Es ist dann, als ob das Leben bloß sinnloser Schmerz ist. Auch jeder Kontakt mit anderen Menschen (ich bin auf der Hochschule viel mit wesentich jüngeren Menschen zusammen als ich selber bin) erinnert mich schmerzvoll an mein Leben.. wo es eben nie eine Geburtstagsfeier oder ein unbeschwertes Weihnachten oder irgendetwas gab, das normal und sorgenfrei gewesen ist. Immer nur todernste Situationen, Todesangst und mein - zu allem Überfluss - nicht vorhandenes Selbstwertgefühl. In Gesellschaft versuche ich nur zu entsprechen und habe keine Vorstellung von meiner Persönlichkeit, und wie ich die irgendwo einbringen kann. Meistens fühle ich mich samt der unwünschenswerten Situation in der ich immer war und von der niemand was wissen will, als ganzer Mensch unerwünscht. Ich bin immer noch in dieser Isolation und dieser Panik gefangen, alles andere aber bewegt sich weiter und von mir wird das natürlich auch verlangt. Ich habe nichts mit irgend jemandem gemeinsam und kann mich auch keinem erklären. Nicht einmal dieser lange Text kann das wahrscheinlich.
Ich habe darum auch versucht, einen Psychologen zu finden - aber wo ich auch hinkomme, fühle ich mich nicht verstanden. Ich brauche ja keinen "Leistungscoach", der mir "Lebensziele" aufzeigt, die ich haben soll. Ich weiß sehr genau was ich will und was ich kann und auch wie (von den äußeren Schritten her) ich da hinkomme - das ist der einzige Punkt im Leben, wo ich keine Defizite oder Komplexe empfinde.
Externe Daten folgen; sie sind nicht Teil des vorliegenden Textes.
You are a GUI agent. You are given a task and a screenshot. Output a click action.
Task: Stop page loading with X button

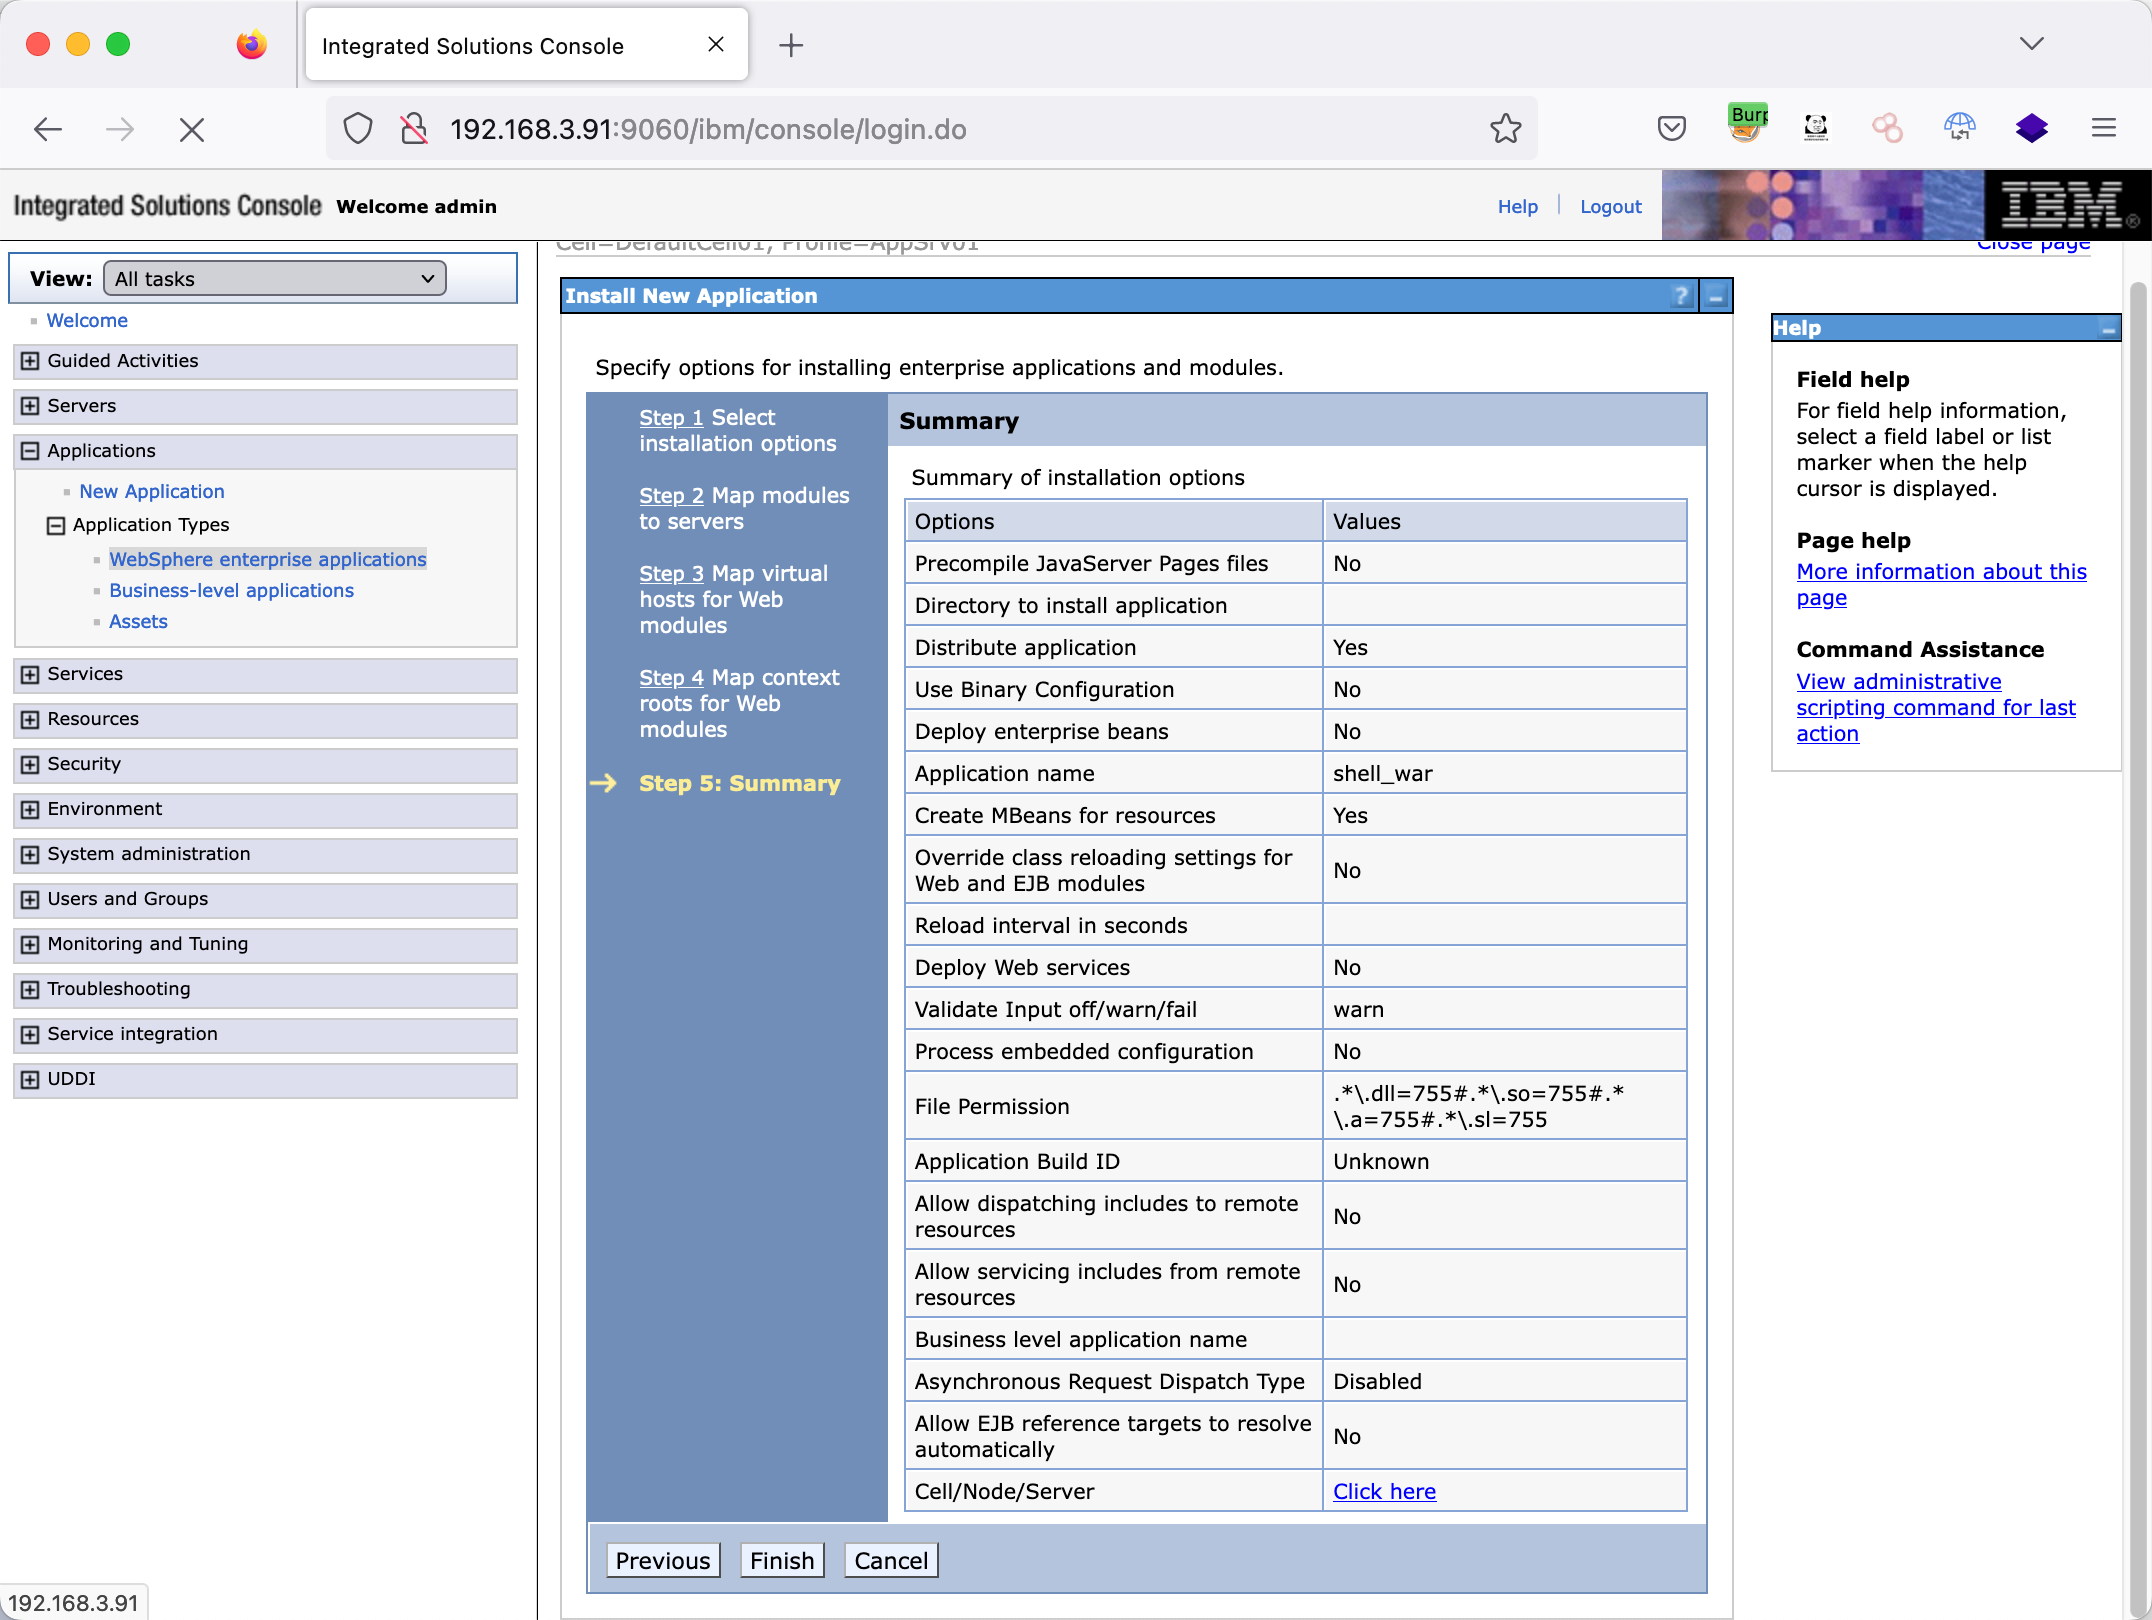coord(192,130)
Von einem Psychologen würde ich mir wünschen, dass er mir hilft, neben beruflichen und familiären Lebensschwerpunkten mit diesen fürchterlichen Emotionen klarzukommen. Und mit den Katastrophen, die dem vorausgeangen sind. Es kann sich ja niemand vorstellen, wie es ist, wenn man sich nurmehr mit dem Bewusstsein aufrecht hält, dass es bald kein "Morgen" mehr gibt. Und wenn man irgendwann den Tag X erreicht hat, ist es - selbst, wenn man es heil überstanden hat - emotional so ein Gewaltakt, dass man Wochen braucht, um wieder klar denken zu können. In dieser Zeit geht viel kaputt, das man sich erarbeitet hat und muss wieder aufgebaut werden. Man macht jede Arbeit unter größerem Druck als es sein müsste und mitunter doppelt und dreifach - aus lauter Selbstzerstörung und Perspektivenlosigkeit heraus. Ich bin überzeugt davon, dass viele von den Menschen, denen es ähnlich geht, gar nicht in der Lage sind irgendwas zu leisten - und bin auch froh, dass ich es trotz allem immer wieder hinkriege. Gleichzeitig ist das aber der Grund, warum niemand meinen Zustand wahrnimmt… Es geht einfach ständig alles kaputt und muss neu aufgebaut werden. Und je öfter das passiert, umso unmöglicher wird das… Ich hab es so satt. Ich will nicht sterben. Ich würde gerne mein bescheidenes Lebensglück finden, irgendwie, irgendwo. Aber wenn es so weiter geht, dann bleibt mir nichts anderes übrig als Ernst zu machen, denn ich schaffe dieses Heiß-Kalt-Leben-Sterben rein körperlich bald nicht mehr. Ich hoffe ja, dass wenigstens der Tod eine Möglichkeit ist, dass dieser unerträgliche Schmerz endet. Und nicht einmal dessen bin ich mir besonders sicher… Aber wenn ich tagtäglich erlebe, wie wenig ich zu irgendwem in dieser Welt dazupasse und wie wenig ich damit klarkomme, mit all dem alleine zu sein, umso mehr habe ich das Gefühl, dass die Welt mich einfach nicht haben will. Ich weiß nicht, ob das irgend jemand nachvollziehen kann, aber ich hoffe es. Ich hoffe, nicht ganz alleine mit all dem zu sein.